Nice.  Definitely going to look into it.


----------



## Harley_Rider (Dec 29, 2014)

I can +1 for Crash Plan, like Cletus I switched from Carbonite because of the options Crash Plan offered.    When it comes to backing up, here is a quote from a tech blog I read a while ago: "1 copy is not a backup, remember 3-2-1, 3 copies, 2 different media, and 1 offsite."


----------



## clee01l (Dec 29, 2014)

Tony Jay said:


> Sure, however it is possible to do things this way.
> It just takes a bit of discipline to keep rotating an EHDD every week or two.
> 
> Tony Jay


It also takes manual effort and leg work on the part of the user.  I guess that I'm just not that disciplined.  Having to make a run to the bank safe deposit box every week or two is not something that I want to add to my schedule.


----------



## Luc (Dec 29, 2014)

clee01l said:


> It also takes manual effort and leg work on the part of the user.  I guess that I'm just not that disciplined.  Having to make a run to the bank safe deposit box every week or two is not something that I want to add to my schedule.



I'm with Cletus on this one.


----------



## Jim Wilde (Dec 29, 2014)

Of course it doesn't have to be literally in a bank safe deposit box, just somewhere off-site and easily accessible.
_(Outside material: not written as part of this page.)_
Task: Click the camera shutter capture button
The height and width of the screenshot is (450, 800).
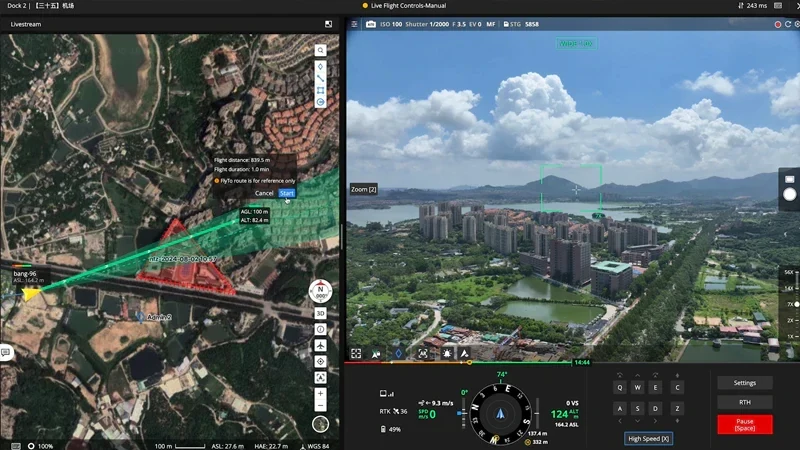Action: click(x=789, y=194)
In my case my backup drives are kept at my Mother-in-Law's apartment a mile down the road, and I can switch drives on one of the several visits I make each week. 

No big deal either way, we all agree that a reliable off-site backup of some description is needed....how we choose to effect that is largely immaterial.


----------



## Victoria Bampton (Dec 29, 2014)

We really should have an affiliate link for Crashplan! LOL  I've been using them for 5 years +, there's about 1.5 TB in the cloud, and they've been great.  I did offsite hard drive backups for a while, but they ended up out of date too quickly so I gave up in the end.  The initial upload took a few months on my slow (at the time) connection, during which time I maintained by hard drive offsite backups.


----------



## Luc (Dec 29, 2014)

Jim Wilde said:


> No big deal either way, we all agree that a reliable off-site backup of some description is needed....how we choose to effect that is largely immaterial.
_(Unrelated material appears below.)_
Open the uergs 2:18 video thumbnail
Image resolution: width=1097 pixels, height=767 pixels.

Yeah,  that's correct but sometimes I wonder if we're not getting too paranoid. In my particular case i believe that cloud backup is efficient enough... Granted,  if your cloud storage isn't a shady company of course...


----------



## Luc (Dec 29, 2014)

Victoria Bampton said:


> We really should have an affiliate link for Crashplan! LOL  I've been using them for 5 years +, there's about 1.5 TB in the cloud, and they've been great.  I did offsite hard drive backups for a while, but they ended up out of date too quickly so I gave up in the end.  The initial upload took a few months on my slow (at the time) connection, during which time I maintained by hard drive offsite backups.
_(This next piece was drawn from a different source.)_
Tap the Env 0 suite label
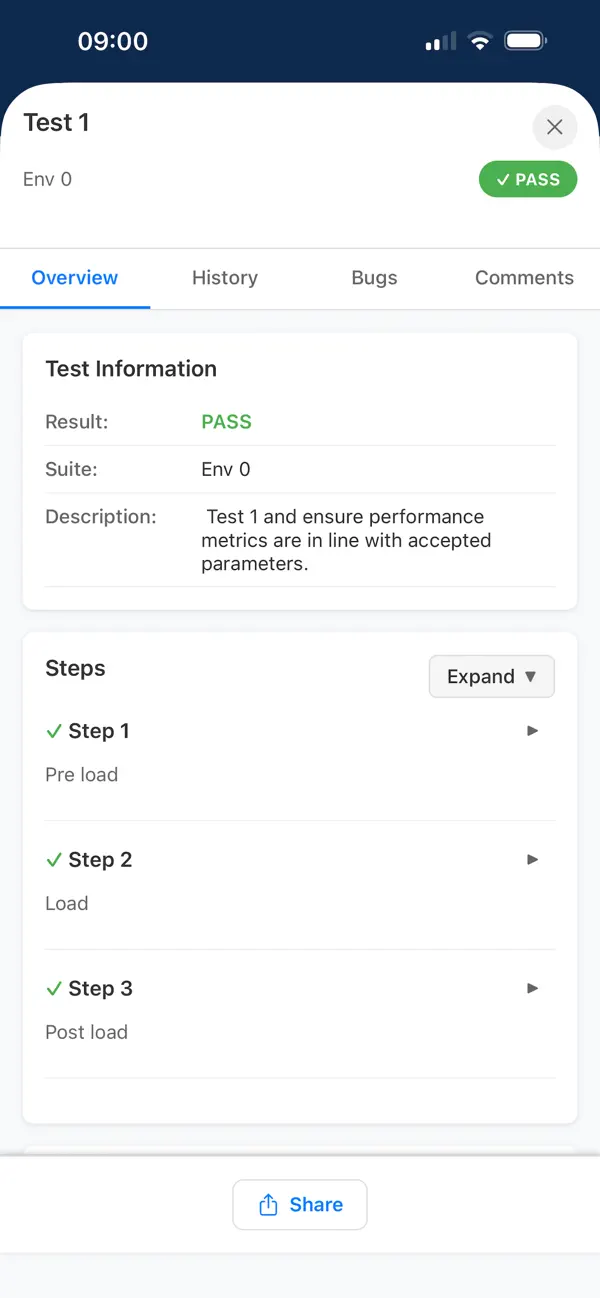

Untill now I never heard of Crashplan but I'm definitely gonna switch over... First getting my CC subscription done and keyword list...


----------



## clee01l (Dec 29, 2014)

Victoria Bampton said:


> We really should have an affiliate link for Crashplan! LOL  I've been using them for 5 years +, there's about 1.5 TB in the cloud, and they've been great.  I did offsite hard drive backups for a while, but they ended up out of date too quickly so I gave up in the end.  The initial upload took a few months on my slow (at the time) connection, during which time I maintained by hard drive offsite backups.


Maybe you should hit them up for a support Advert.


----------



## Victoria Bampton (Dec 29, 2014)

It turns out our Skimlinks plug-in does convert any links to https://www.code42.com/crashplan/ to an affiliate link to help support the site.


----------



## Jim Wilde (Dec 29, 2014)

Paranoid? Sure, but I know several photographers who would say there's no such thing as "*too* paranoid"!


----------



## camner (Dec 30, 2014)

Another +1 for Crashplan. I've been using a family plan for 2+ years and a daughter has used CP for a little over a year.


----------



## Luc (Dec 27, 2014)

Hi, at the moment my workflow considering the catalog is as follows:

-pictures all on an EHD
-catalog on same EHD
-backup catalog every time I exit LR, backup to internal HD
-third party app backs up everything (pictures, catalog, presets ...) to Google Drive

Sounds as a good plan or do you have any tips on backing up more secure ?


----------



## Luc (Dec 31, 2014)

Jim Wilde said:


> Paranoid? Sure, but I know several photographers who would say there's no such thing as "*too* paranoid"!



Sure there is... EHD in a bank vault and one day the bank gets assualted and every vault is cleaned... So?  :hail:


----------



## Jim Wilde (Dec 31, 2014)

And that's why we have multiple backups, right? We have to think of all possible contingencies....


----------



## davidedric (Dec 31, 2014)

And then decide which ones we want to guard against


----------



## jimmoor1 (Dec 31, 2014)

I'm looking for potential Cloud backup solutions for my LR5 Catalog,etc. I use a MacBook Pro for Lightroom. I see a lot of Forum members use Crashplan for backup which I've not used. I'm considering Mosaic archive software backup  via Google cloud.(http://www.mosaicarchive.com/2014/06/17/time-for-a-change-integrating-with-google-drive/ )

I can't find much comment/ review of Mosaic here or via Google searching. Appreciate anyone's experience or comment on Mosaic.    Thx, 
Jim


----------



## Victoria Bampton (Dec 31, 2014)

I haven't used their Archive software, but their View software works well.  I've had the pleasure of chatting to them on the phone once or twice, and they seem to be good guys.


----------